This chapter summarises research on leading questions, showing that they undermine witness accuracy and pose a high risk for the quality of evidence of vulnerable witnesses. It then considers a series of Court of Appeal decisions which together signal the need for a changed approach from advocates and further empower judges to control cross-examination of vulnerable witnesses. These cases have greatly strengthened the ability of intermediaries to challenge conventional cross-examination strategies.

The chapter also reviews the provision of relevant training for the judiciary and advocates and regulation of the advocacy professions. The Judicial College has wholeheartedly incorporated the Court of Appeal’s approach; the professions have yet to adopt an equivalent advocacy training requirement and regulation of advocacy standards has been strongly resisted. The response of those responsible for advocacy training has been slow at best, resistant at worst and, until recently, has lacked leadership. By default, intermediaries and judges (themselves still absorbing the new judicial training) find themselves playing a case by case educational role with advocates.

Cross-examination and research

Cross-examination is ‘the greatest legal engine ever invented for the discovery of truth’. (Wigmore, 1974, para 1367 at 32)

[E]mpirical evidence shows that [cross-examination] is a process that manufactures inaccurate evidence. (Cossins, 2012, p 111)

Perhaps the greatest skill comes from the ability to control the witness. Short answer questions, preferably ‘yes’ or ‘no’ answers allow the lawyer to dictate the examination … An artful examiner will lead a witness … down the primrose path and then, when they least expect it, slam the garden gate on them. (Meehan, 2011)

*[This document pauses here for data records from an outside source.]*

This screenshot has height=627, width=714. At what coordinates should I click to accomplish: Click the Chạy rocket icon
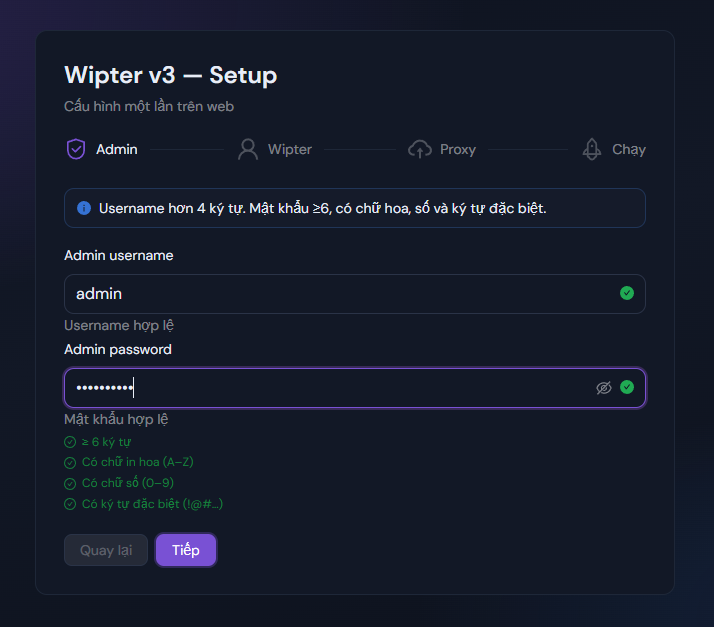coord(592,149)
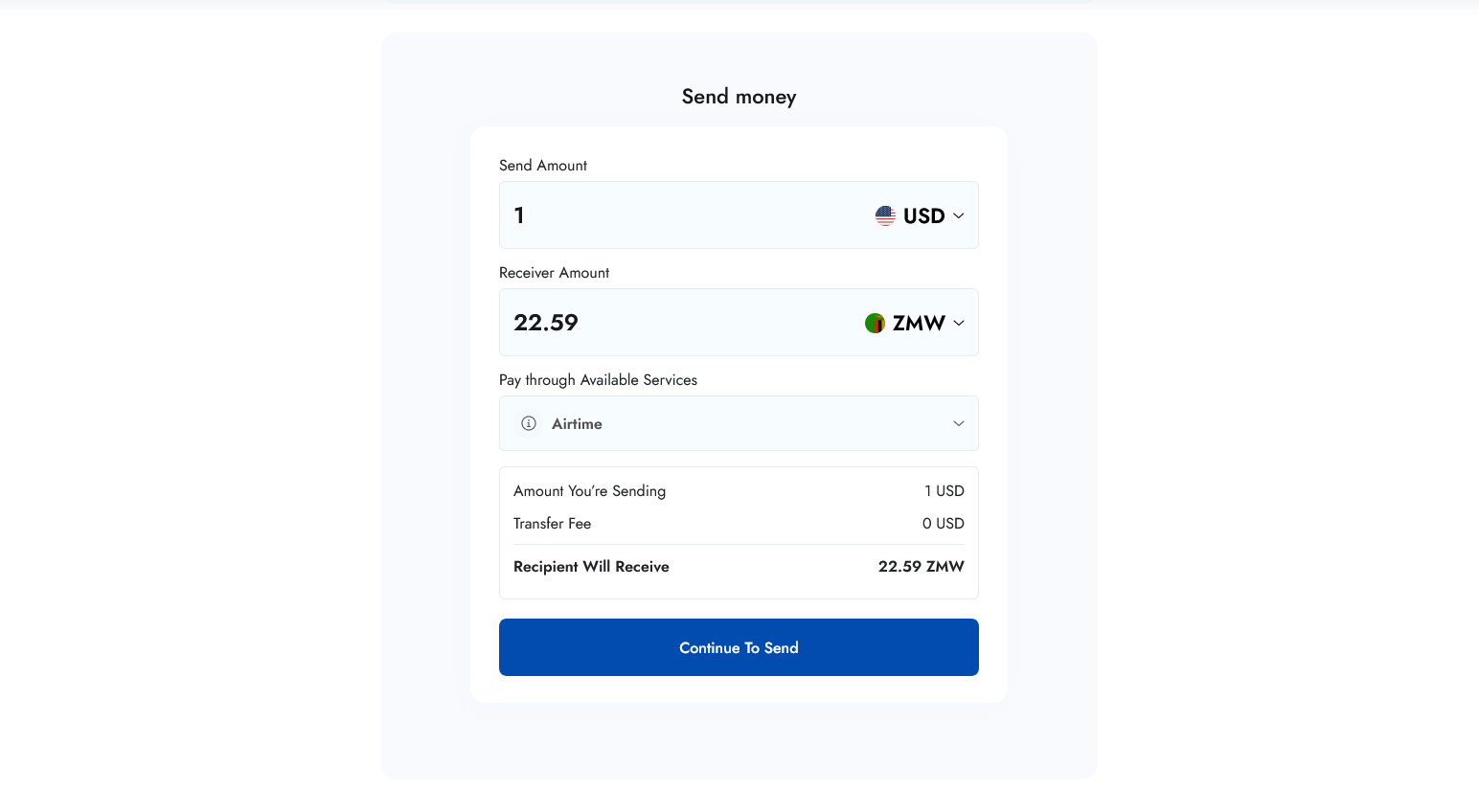Screen dimensions: 1479x812
Task: Open the Airtime services dropdown arrow
Action: click(958, 423)
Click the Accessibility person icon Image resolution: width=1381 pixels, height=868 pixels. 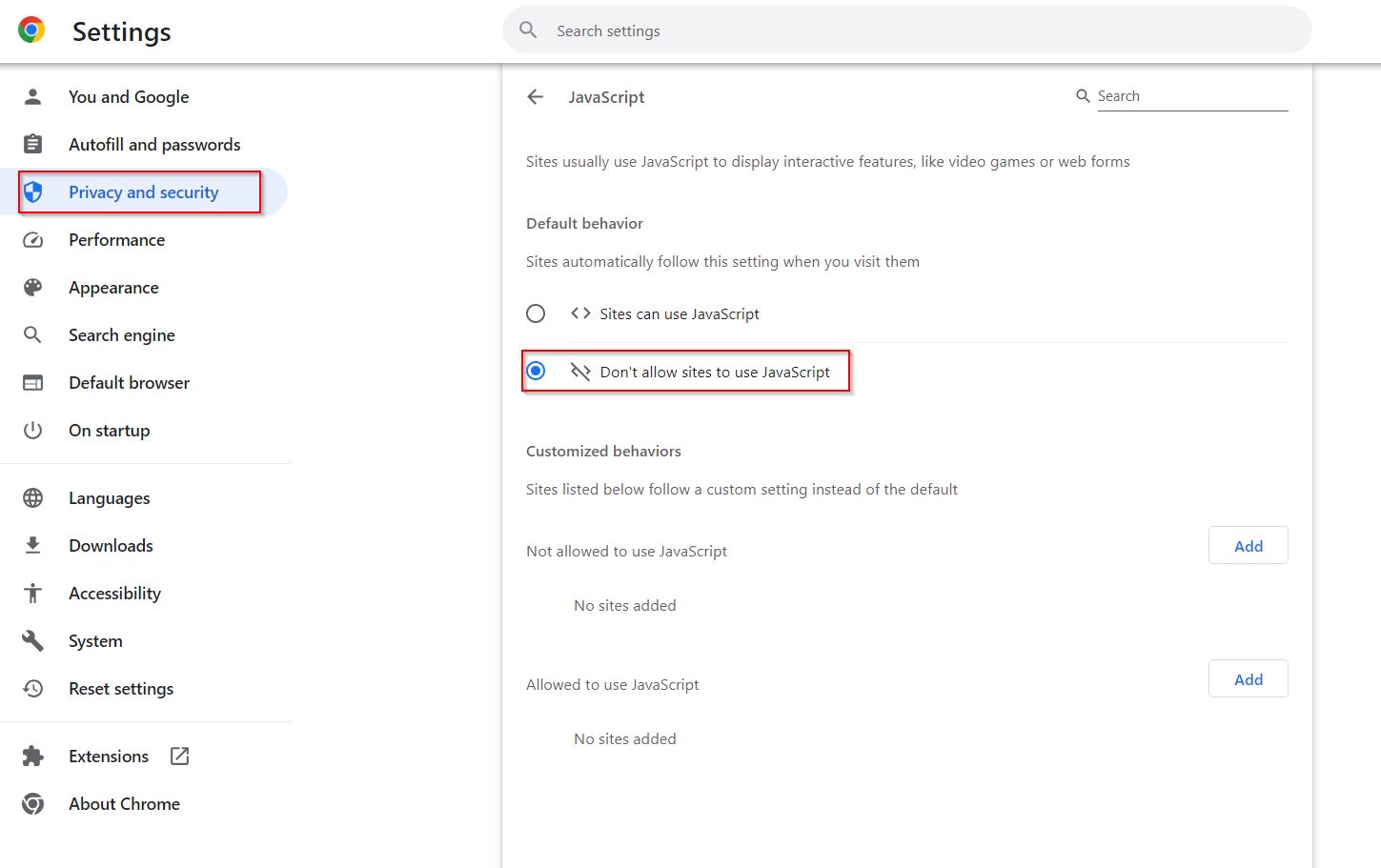(x=33, y=594)
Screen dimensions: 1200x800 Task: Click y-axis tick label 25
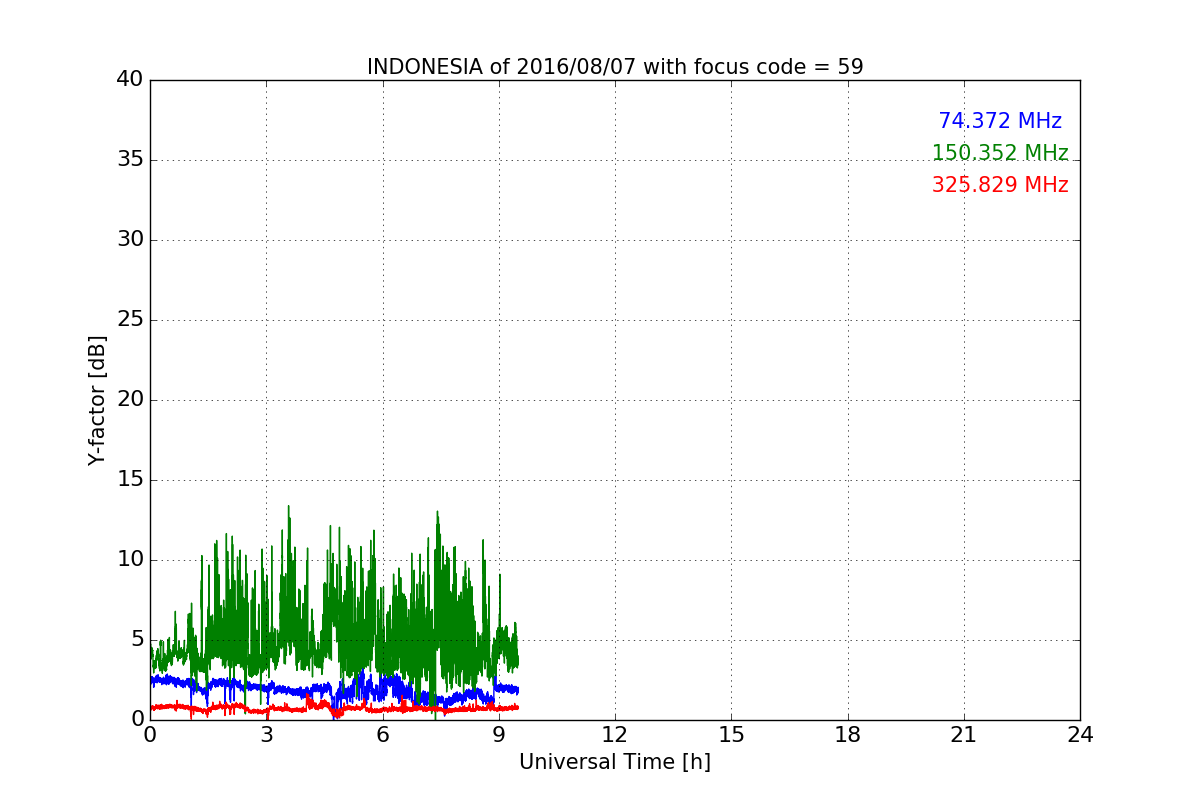click(x=129, y=320)
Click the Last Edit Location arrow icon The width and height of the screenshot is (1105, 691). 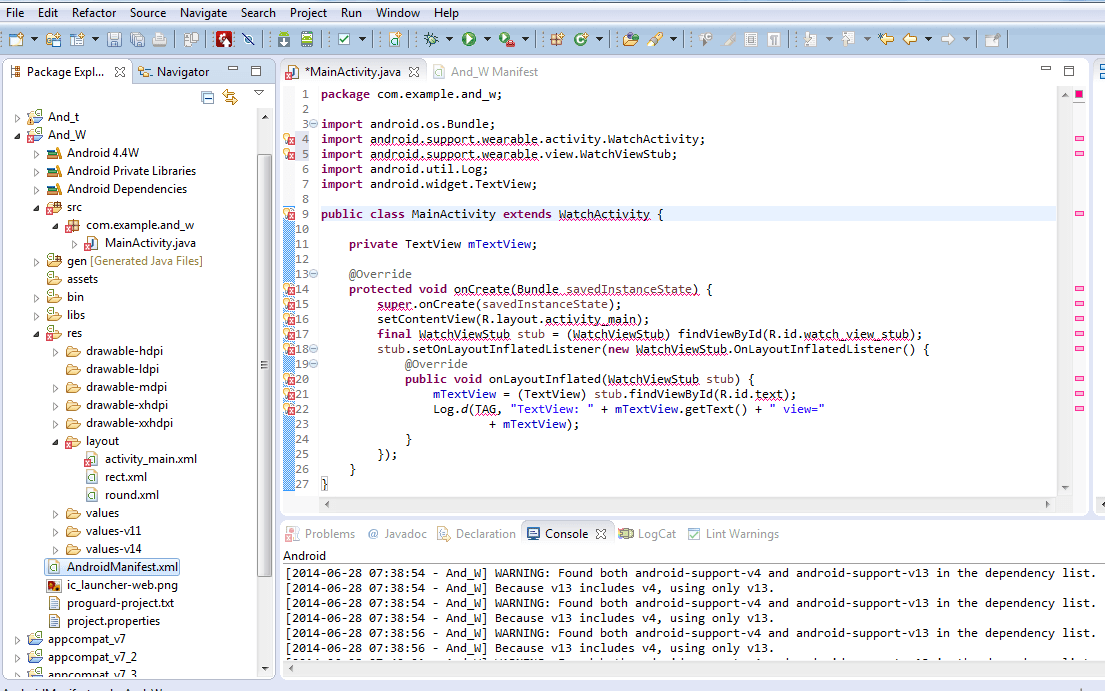pyautogui.click(x=885, y=39)
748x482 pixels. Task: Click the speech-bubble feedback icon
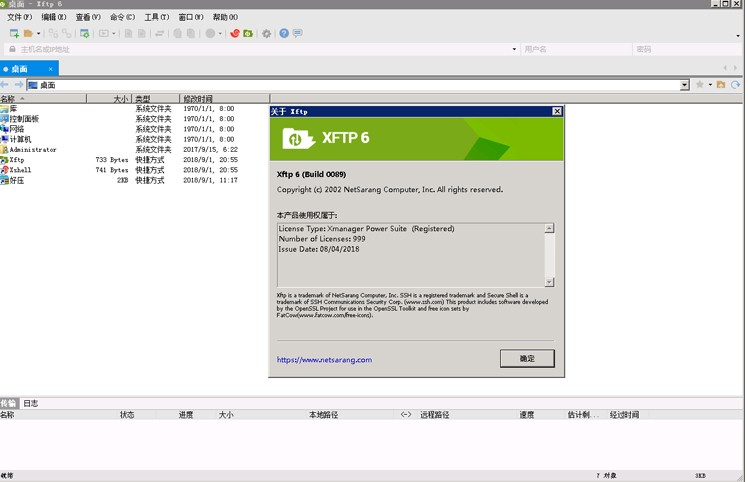(x=297, y=33)
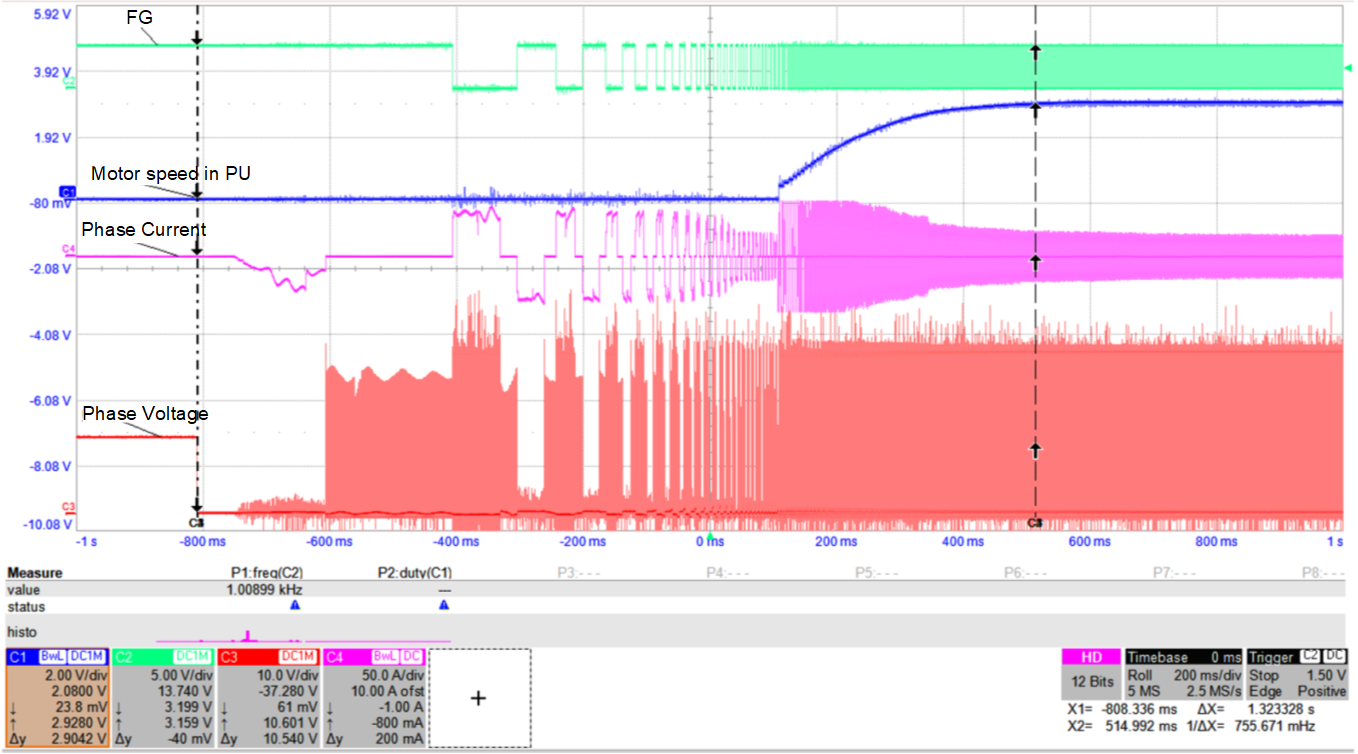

The objective of cross-examination in our adversarial system is to persuade the opposition’s witnesses to change their version of events or to discredit their evidence (for a helpful discussion, see Hanna et al, 2010). Accordingly, questions that lead the witness by suggesting the answer and inviting the witness to agree are the preferred form. Advocacy training encourages cross-examiners to control responses and substitute their case for the witness’s damaging testimony (for example, Hobbs, 2002, 2003; Hampel et al, 2008).

Several decades of research across common law jurisdictions shows that leading questions, along with other cross-examination techniques such as complex vocabulary and multi-part questions asked out of chronological order, mislead and confuse children and vulnerable adult witnesses (for example, Ellison, 2001; Hanna et al, 2010).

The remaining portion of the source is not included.